Nested loops in Go - Time & Space Complexity
When we use nested loops, the program does some work inside another loop. This means the total work can grow quickly as the input gets bigger.
We want to understand how the time needed changes when the input size increases.
Analyze the time complexity of the following code snippet.
for i := 0; i < n; i++ {
for j := 0; j < n; j++ {
// some constant time operation
}
}
This code runs a simple operation inside two loops, one inside the other, both running n times.
Identify the loops, recursion, array traversals that repeat.
- Primary operation: The inner loop's constant time operation.
- How many times: The inner operation runs once for every pair of i and j, so n times for i and n times for j, total n x n times.
As n grows, the total operations grow much faster because of the two loops inside each other.
| Input Size (n) | Approx. Operations |
|---|---|
| 10 | 100 |
| 100 | 10,000 |
| 1000 | 1,000,000 |
Pattern observation: When n doubles, the operations increase by about four times, showing a square growth.
Time Complexity: O(n²)
This means the time needed grows roughly with the square of the input size, so bigger inputs take much more time.

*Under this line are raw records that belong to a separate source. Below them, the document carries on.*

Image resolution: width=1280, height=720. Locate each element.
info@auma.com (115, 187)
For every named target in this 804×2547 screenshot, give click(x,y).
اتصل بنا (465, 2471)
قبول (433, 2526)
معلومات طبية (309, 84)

[X] Wrong: "The nested loops just add up, so the time is O(n + n) which is O(n)."
[OK] Correct: The loops multiply their work because the inner loop runs completely for each step of the outer loop, so the total work is much larger than just adding.
Understanding nested loops helps you explain how your code behaves with bigger data. It shows you can think about efficiency, which is a key skill in programming.
"What if the inner loop ran only a fixed number of times, say 10, regardless of n? How would the time complexity change?"